Conformité des logiciels de caisse

Depuis le 1er janvier 2018, les commerçants et autres professionnels soumis à la TVA ont l’obligation d’enregistrer les règlements de leurs clients au moyen d’un logiciel de comptabilité, de gestion ou d’un système de caisse satisfaisant aux conditions d’inaltérabilité, de sécurisation, de conservation et d’archivage des données.

Le respect de ces conditions doit être attesté soit par un certificat de conformité à la norme NF 525 délivré par un organisme accrédité, soit par une attestation individuelle de conformité délivrée par l’éditeur du logiciel.

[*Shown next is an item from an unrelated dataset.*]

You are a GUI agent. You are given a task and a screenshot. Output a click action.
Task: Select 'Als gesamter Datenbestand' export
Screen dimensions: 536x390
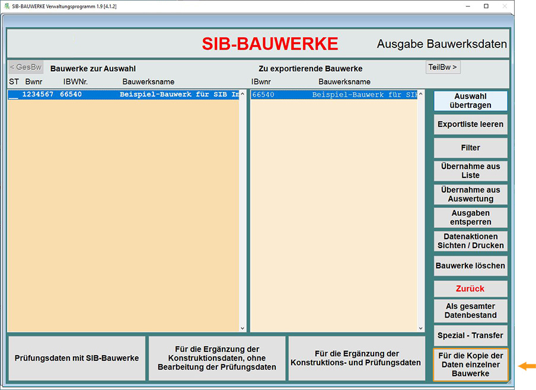coord(470,310)
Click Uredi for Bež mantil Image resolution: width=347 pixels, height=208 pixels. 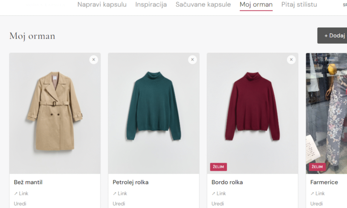click(20, 204)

En cas de contrôle inopiné par l’administration fiscale, le défaut de présentation de ce certificat ou de cette attestation est sanctionné par une amende de 7 500 € par logiciel ou système de caisse concerné. Le commerçant doit alors régulariser sa situation dans le délai de 60 jours. Passé ce délai, le contrevenant encourt une nouvelle amende du même montant (CGI art. 1770 duodecies).

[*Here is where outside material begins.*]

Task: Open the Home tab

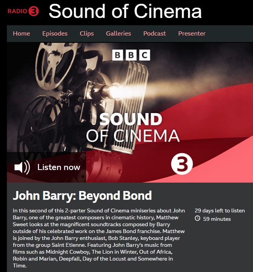Action: pyautogui.click(x=21, y=34)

Si, dans certains cas une simple mise à jour du logiciel est suffisante, un grand nombre de professionnels ont dû investir dans un nouveau matériel. Compte tenu du montant de l’acquisition du matériel et de l’amende encourue, il a été demandé au Gouvernement s’il prévoit :

– un dispositif d’aide pour l’achat du matériel nécessaire à la mise en conformité des logiciels et systèmes de caisse ;

– la mise en place d’un seuil de chiffre d’affaires pour les commerçants et artisans en deçà duquel un délai supplémentaire de mise en conformité pourrait être accordé ;

– et s’il est possible de mettre en place un seuil minimal annuel de chiffre d’affaires en deçà duquel cette obligation ne s’appliquerait pas.

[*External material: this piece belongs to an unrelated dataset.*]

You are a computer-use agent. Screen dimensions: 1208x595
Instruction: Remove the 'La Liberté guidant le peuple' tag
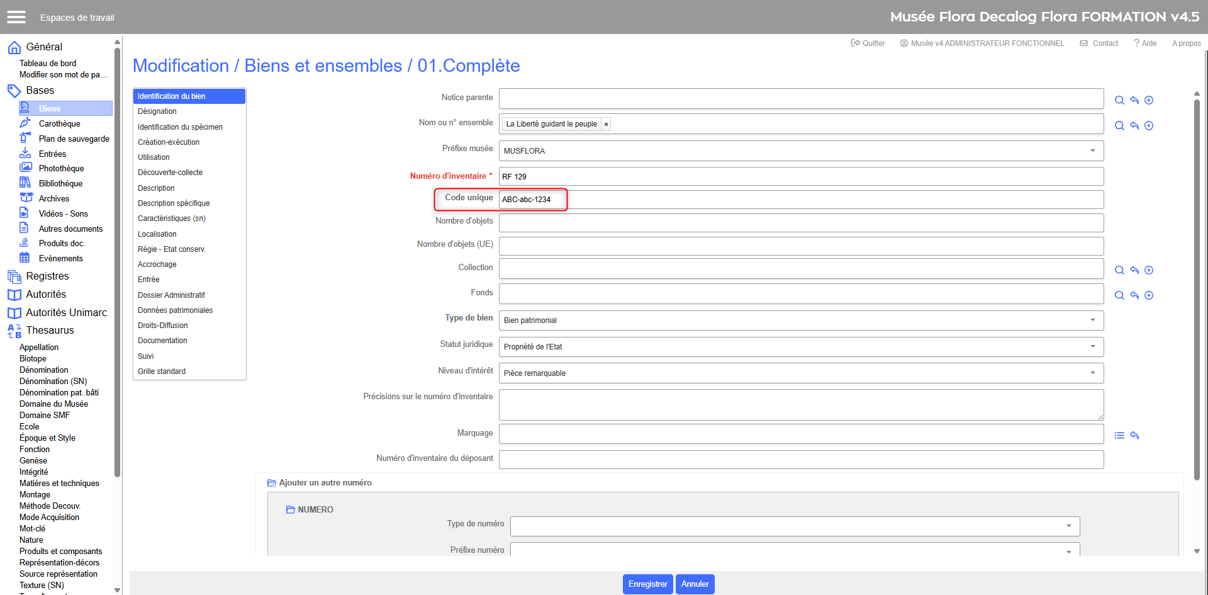pyautogui.click(x=606, y=125)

Le ministre de l’Action et des comptes publics a répondu que face aux inquiétudes exprimées par les professionnels quant à la mise en œuvre de cette obligation, il a été décidé de recentrer le dispositif sur les seuls logiciels et systèmes de caisse, principaux vecteurs des fraudes constatées à la TVA, et d’en exclure les assujettis placés sous le régime de la franchise TVA et les opérations exonérées de TVA.